Just substitute realistic behavior and empirically valid assumptions for rational expectations and representative agents. Until a rigorous framework is in place, macroeconomists will work their way around those straitjackets as well.

The thing is that you should add assumptions or take them away based on whether the resulting macro theory is empirically valid or not. Adding them or taking them away because you stroke your chin and make a "very serious person" face is not scientific.

It's not clear if the editors make the second mistake of thinking science is Wikipedia science. By "Wikipedia science", I mean the popular perception that science doesn't make mistakes, doesn't go backwards, or has everything figured out -- that you could look everything up on Wikipedia. These quotes give me pause:
Far from advancing, the science of economics has been going backwards. ... In just about every branch of science, theoretical research has been crucial to achieving breakthroughs. In macroeconomics, it has held progress back.
Sometimes going backwards is what needs to happen. And the second piece is not true. Theoretical paradigms in physics (ones based on making a "very serious person" face and stroking your chin) have definitely hindered progress. Aether and objections to the randomness of quantum mechanics are two that people might be familiar with. Full renormalizability is a more technical one (the rejection of that is what has lead to the embrace of all theories as effective theories). If theory doesn't make progress, that is ok. It's true that lack of progress is a heuristic that hints something might be going wrong, but it doesn't tell you what. If your car doesn't start, that just tells you something is wrong; it doesn't tell you what. You might be out of gas. Your alternator might be shot. In macroeconomics, maybe all this insistence on including human behavior is the problem (also here).

*  *  *

So, why not ask a scientist about if and how macro fails to be scientific? This scientist has put together a list (of both valid and invalid complaints, in my opinion). A short summary:

The identification problem (& complexity)

The basic point is more than one set of parameter values can result in the same macro observations. In science, we'd try to determine the values from the micro theory (which is what economists do [at least they say they do ...]), but also reduce the number of parameters by reducing the complexity of the theory. This is part of general problem that macroeconomic theories are way too complex given the limited empirical data.

Economics does not appear to treat limits properly & Economics does not deal with domains of validity (scope)

Is a model valid in a particular situation? Can you apply rational expectations when the system is far from a general equilibrium? What time period is considered a long time versus a short time? These are questions that not only aren't addressed, but often fail to be even asked.
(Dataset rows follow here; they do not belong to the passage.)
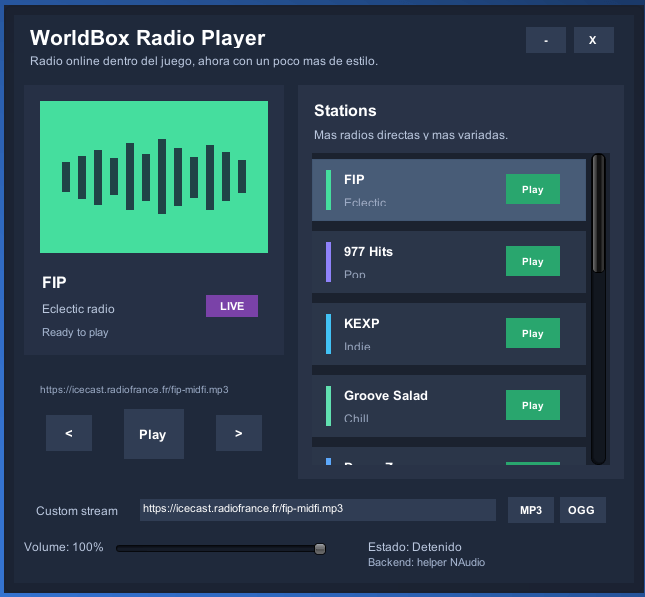Start playback with the main Play button
The image size is (645, 597).
[154, 434]
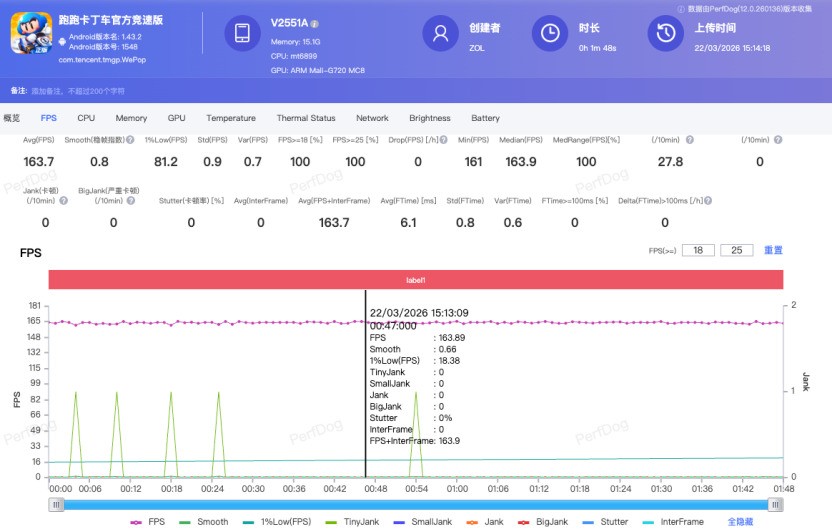The width and height of the screenshot is (832, 532).
Task: Switch to the CPU tab
Action: coord(86,118)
Economics accepts stories too easily

This included making a "very serious person" face and stroking your chin. A whole lot of macro seems to proceed by narrative. Those unrealistic assumptions? Every one has a story behind it. They keep being used because of the power of the story.

Adding realistic human behavior? There's a story behind it involving a lot of psychology experiments and irrational decision making. I can assure you there isn't a macroeconomic empirical success behind every human behavior assumption (mostly because there aren't a lot of empirical successes).

... Note that the stories and lack of scope conditions are a toxic combination that mean you have no idea where to stop telling stories and adding assumptions. Just keep adding things you can tell a story about until you get some agreement with the data! Scope conditions help because they tell you whether a story is relevant.